Moreover, Eppendorf expects its suppliers to comply with applicable environmental laws, regulations and standards. Accordingly, we expect suppliers to set up and operate an environmental management system based on accepted standards in order to minimize environmental impacts and hazards and improve environmental protection in their day-to-day business operations. At Eppendorf, we expect our Business Partners to be able to declare that to the best of their knowledge they have no reason to assume that the products delivered to us contain conflict minerals from the DR Congo or other countries mentioned in the Dodd-Frank Act. If a Business Partner cannot be able to do so, the Business Partner is obliged to inform Eppendorf about this in writing without undue delay.
In addition, we require that suppliers comply with fundamental workers’ rights as stipulated by applicable national laws. Such laws include regulations prohibiting child labor, forced labor and discrimination, as well as those protecting freedom of association, fair pay, lawful working hours and occupational health and safety.
Eppendorf expects suppliers to not tolerate corruption of any kind. They are obliged to ensure that their companies comply with the conventions of the UN and the Organization for Economic Cooperation and Development (OECD) on combating corruption, as well as relevant anti-corruption laws. Any conflicts of interest with personal and business interests or other activities, including those of relatives or individuals and entities otherwise closely associated with the company, are avoided from the very outset.

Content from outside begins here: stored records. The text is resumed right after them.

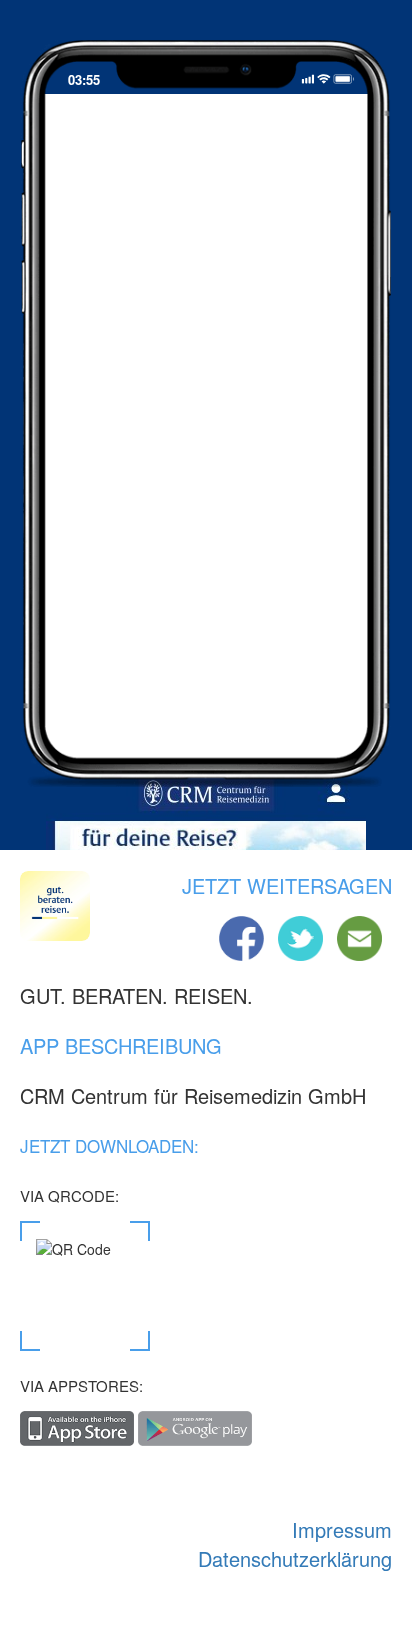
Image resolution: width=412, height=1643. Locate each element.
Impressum (342, 1529)
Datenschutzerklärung (295, 1558)
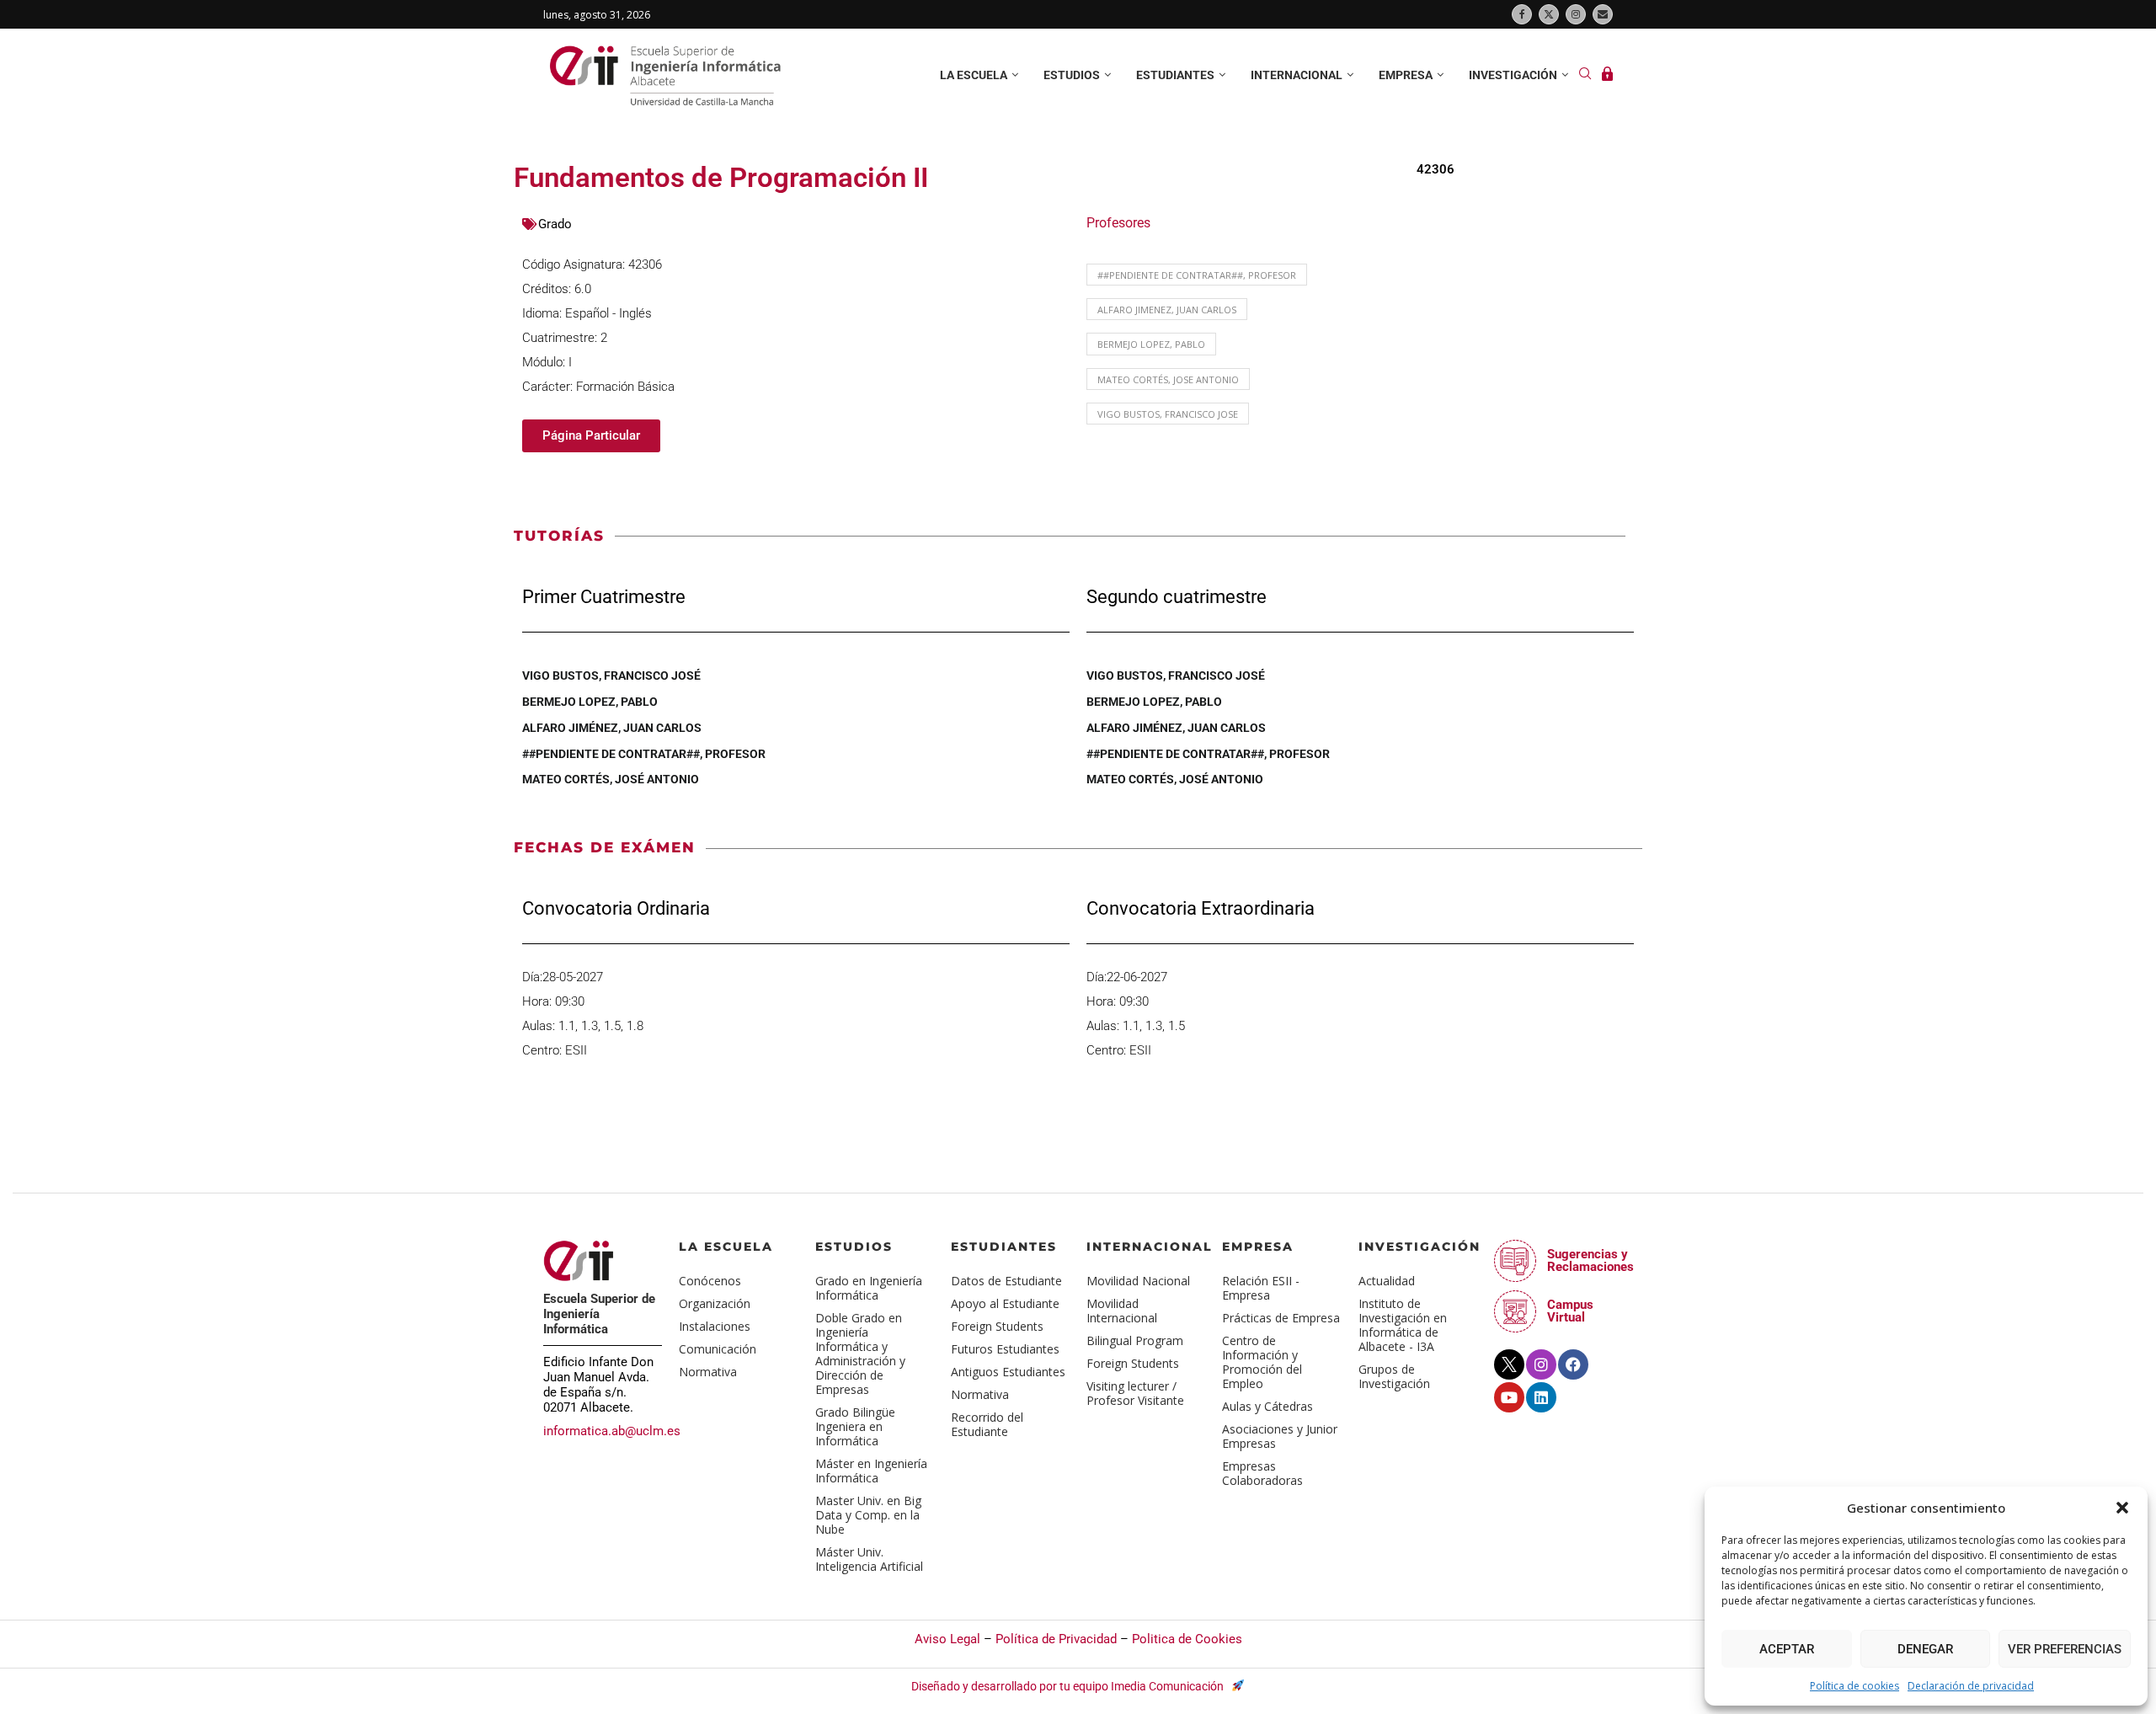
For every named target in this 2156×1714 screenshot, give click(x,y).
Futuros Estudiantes (1005, 1349)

Voluntary disclosure as initial indicator
In January 2021, we added a sustainability questionnaire featuring exclusion criteria to our screening process for new suppliers. This additional voluntary disclosure will allow us to examine all potential suppliers in terms of their social and environmental credentials. As with a rejection of the Code of Conduct for Business Partners, a negative answer to the elimination questions will now result in the immediate termination of the screening process.

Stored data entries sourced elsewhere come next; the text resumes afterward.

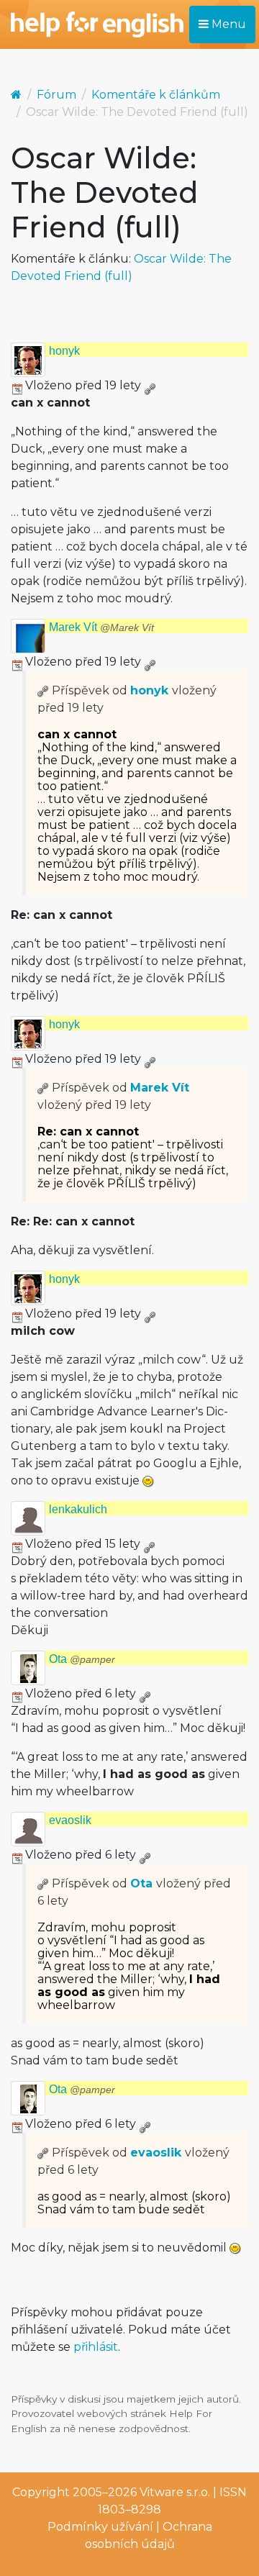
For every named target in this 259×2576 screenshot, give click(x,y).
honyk (64, 351)
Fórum (56, 94)
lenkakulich (78, 1509)
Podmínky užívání (100, 2527)
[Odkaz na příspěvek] (43, 690)
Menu (227, 24)
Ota (82, 1659)
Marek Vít (101, 627)
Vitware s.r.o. (175, 2492)
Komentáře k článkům (155, 94)
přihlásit (95, 2347)
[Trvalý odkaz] (149, 385)
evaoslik (70, 1820)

The questions cover, among other things, an outright ban on child and forced labor, the existence of policies and operating agreements to prevent human rights violations, and the prevention of accidents in the workplace. Over the course of the business relationship, we carry out supplier audits and on-site visits to verify that the information we have received is correct. Based on this information, we also complete annual assessments of our strategic suppliers.
Assessment of strategic suppliers
GRI 308-1, 407-1, 408-1, 409-1, 414-1
Once a year, the Global Procurement Instruments unit and the Eppendorf Group’s other Technology Centers assess Eppendorf’s strategic suppliers. We define as strategic all suppliers that exceed a certain revenue threshold (depending on the Technology Center supplied), pose a procurement risk for Eppendorf or have an impact on product quality or the Material Group Strategy.
The assessment includes conventional economic factors such as reliable delivery, product quality, capability and customer focus. Since 2021, we have also included information on sustainability, particularly with regard to human rights, child and forced labor and environmental issues. Based on the outcome, we determine action plans for suppliers’ ongoing development. In the event of serious violations, the business relationship may also be terminated with immediate effect.
In addition, we successfully completed 18 audits in the year under review. In this context, we also systematically checked the information from the sustainability questionnaire. No irregularities were determined.